• Excerpt to read:
┌──

As you can see below, the Candyman was a Black man who was wrongly beaten and murdered by the police after being accused of putting razor blades into sweets he handed out to children. It's a rather chilling origin tale that carries even more weight following the death of George Floyd and ensuing global protests against racism and misconduct on the part of law enforcement.
"I was thinking a lot about the duality of the Black experience in America," DaCosta said in a special Juneteenth message last week. "At once, it's a place of this great hope, which I think is what Juneteenth represents. In one way, it'a celebration of us, of life, of freedom, of possibility. On the other side, it's incredibly difficult and there's a lot of pain. They kind of walk hand-in-hand. I think that's something about this film as well. There's still this bittersweet hope."

└──

• Source records:
┌──

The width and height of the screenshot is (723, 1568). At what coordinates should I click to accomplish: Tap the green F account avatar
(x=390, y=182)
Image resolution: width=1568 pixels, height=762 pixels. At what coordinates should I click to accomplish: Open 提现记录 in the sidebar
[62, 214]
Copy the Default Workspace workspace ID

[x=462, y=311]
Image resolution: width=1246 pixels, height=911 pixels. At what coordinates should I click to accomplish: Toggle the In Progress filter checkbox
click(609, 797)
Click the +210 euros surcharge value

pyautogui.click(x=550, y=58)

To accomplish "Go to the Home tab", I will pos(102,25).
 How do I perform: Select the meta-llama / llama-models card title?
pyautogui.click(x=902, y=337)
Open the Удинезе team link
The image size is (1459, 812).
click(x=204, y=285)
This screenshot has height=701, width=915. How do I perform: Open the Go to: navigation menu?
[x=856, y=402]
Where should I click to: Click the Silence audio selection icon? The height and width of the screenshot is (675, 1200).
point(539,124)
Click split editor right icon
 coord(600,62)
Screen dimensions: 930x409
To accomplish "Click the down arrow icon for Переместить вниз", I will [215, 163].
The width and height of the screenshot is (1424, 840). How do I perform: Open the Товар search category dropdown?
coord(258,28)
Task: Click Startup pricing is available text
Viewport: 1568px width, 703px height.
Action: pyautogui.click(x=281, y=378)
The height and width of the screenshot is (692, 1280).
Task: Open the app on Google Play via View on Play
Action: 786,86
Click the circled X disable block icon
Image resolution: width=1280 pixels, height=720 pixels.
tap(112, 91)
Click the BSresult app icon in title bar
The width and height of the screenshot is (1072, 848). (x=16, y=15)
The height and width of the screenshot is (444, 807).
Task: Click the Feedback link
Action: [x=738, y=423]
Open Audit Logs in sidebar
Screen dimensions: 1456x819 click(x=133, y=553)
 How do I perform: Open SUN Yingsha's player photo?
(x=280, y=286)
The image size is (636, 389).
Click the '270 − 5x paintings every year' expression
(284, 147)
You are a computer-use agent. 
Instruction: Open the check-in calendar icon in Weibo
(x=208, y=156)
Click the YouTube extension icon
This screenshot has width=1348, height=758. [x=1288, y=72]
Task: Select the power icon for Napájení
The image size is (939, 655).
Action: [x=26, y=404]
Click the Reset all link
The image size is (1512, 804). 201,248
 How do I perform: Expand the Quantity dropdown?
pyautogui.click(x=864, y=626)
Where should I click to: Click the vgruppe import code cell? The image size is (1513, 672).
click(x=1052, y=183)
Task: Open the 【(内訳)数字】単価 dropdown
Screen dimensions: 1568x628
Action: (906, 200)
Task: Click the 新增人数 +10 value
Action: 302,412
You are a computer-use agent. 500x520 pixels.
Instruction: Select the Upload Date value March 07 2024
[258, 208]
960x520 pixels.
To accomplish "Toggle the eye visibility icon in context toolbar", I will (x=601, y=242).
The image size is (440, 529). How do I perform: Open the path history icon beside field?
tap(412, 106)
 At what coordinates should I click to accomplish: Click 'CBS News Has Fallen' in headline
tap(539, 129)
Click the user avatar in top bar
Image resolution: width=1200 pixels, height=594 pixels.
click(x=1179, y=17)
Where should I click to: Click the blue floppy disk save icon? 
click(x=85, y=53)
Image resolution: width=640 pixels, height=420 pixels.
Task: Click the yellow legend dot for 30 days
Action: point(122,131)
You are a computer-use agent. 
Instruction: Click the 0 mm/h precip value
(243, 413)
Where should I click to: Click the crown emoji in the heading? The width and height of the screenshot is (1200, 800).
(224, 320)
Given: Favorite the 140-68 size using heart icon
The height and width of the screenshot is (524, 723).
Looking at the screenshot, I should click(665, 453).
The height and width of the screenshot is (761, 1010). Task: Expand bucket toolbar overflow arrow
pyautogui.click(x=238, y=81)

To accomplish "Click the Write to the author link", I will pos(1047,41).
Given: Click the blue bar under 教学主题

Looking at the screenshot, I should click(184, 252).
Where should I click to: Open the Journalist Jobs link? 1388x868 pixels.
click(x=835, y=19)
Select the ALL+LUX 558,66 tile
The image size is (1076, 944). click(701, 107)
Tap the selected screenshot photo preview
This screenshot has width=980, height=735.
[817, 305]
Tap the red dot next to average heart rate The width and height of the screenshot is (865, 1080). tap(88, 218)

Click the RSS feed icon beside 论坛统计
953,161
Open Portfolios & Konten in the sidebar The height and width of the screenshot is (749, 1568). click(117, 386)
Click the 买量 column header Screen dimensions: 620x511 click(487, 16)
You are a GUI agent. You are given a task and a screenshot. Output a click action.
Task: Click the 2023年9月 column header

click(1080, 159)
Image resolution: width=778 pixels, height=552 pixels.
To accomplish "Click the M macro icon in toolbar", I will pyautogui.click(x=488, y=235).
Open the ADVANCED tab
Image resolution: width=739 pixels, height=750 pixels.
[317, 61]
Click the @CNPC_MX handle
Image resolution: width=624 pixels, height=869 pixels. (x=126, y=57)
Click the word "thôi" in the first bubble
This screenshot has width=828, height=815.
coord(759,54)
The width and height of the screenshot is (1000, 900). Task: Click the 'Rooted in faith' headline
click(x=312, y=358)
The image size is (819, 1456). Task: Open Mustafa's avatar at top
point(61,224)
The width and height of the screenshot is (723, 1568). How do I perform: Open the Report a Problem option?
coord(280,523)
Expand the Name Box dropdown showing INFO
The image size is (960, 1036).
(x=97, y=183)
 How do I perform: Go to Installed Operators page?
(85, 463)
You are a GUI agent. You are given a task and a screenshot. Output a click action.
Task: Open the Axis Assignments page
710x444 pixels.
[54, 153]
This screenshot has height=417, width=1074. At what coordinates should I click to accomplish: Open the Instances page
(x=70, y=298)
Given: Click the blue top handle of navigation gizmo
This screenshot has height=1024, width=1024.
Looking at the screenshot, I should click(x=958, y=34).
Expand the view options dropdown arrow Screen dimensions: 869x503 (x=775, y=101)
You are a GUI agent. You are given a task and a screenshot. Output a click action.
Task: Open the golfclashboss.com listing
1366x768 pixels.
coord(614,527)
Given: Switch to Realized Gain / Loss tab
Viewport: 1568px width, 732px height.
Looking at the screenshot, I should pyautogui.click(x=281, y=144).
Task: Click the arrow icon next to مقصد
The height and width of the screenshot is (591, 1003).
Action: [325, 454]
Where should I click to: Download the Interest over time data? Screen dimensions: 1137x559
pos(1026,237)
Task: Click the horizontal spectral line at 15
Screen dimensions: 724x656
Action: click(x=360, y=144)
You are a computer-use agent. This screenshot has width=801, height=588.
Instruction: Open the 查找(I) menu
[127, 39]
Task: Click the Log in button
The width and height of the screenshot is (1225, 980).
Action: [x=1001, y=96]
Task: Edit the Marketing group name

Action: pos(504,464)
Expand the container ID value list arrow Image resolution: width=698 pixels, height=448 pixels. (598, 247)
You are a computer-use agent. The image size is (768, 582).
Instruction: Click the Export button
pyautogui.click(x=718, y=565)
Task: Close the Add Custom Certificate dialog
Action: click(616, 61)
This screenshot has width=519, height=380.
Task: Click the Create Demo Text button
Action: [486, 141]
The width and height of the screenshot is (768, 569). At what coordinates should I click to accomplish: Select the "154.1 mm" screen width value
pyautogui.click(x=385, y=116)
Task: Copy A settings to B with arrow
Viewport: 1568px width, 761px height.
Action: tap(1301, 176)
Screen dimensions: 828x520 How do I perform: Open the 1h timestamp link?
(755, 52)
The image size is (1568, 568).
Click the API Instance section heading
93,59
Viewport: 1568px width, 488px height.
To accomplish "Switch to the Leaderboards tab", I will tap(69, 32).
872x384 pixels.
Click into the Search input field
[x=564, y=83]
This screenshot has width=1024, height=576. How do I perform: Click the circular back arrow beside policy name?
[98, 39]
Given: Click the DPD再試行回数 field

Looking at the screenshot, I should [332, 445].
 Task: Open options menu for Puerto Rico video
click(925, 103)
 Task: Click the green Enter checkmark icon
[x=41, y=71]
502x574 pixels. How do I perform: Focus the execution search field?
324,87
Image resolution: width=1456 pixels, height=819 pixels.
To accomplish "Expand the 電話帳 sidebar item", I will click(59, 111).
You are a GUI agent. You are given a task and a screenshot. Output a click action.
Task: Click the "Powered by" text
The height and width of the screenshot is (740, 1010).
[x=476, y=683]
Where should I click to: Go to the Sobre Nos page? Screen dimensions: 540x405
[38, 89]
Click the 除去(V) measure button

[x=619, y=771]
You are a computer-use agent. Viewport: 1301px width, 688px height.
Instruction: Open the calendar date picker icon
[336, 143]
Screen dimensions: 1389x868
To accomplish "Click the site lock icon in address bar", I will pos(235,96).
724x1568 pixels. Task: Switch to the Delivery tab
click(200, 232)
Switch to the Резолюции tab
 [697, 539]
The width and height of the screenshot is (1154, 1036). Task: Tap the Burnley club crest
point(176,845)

└──

• Tasks for this exercise:
• a. In the Candyman excerpt, what was the Candyman accused of before the police beat and murdered him?
• b. Copy the Candyman excerpt word for word from "As you can see" to "of law enforcement.".

• Expected results:
• a. He was accused of putting razor blades into sweets he handed out to children.

• b.
As you can see below, the Candyman was a Black man who was wrongly beaten and murdered by the police after being accused of putting razor blades into sweets he handed out to children. It's a rather chilling origin tale that carries even more weight following the death of George Floyd and ensuing global protests against racism and misconduct on the part of law enforcement.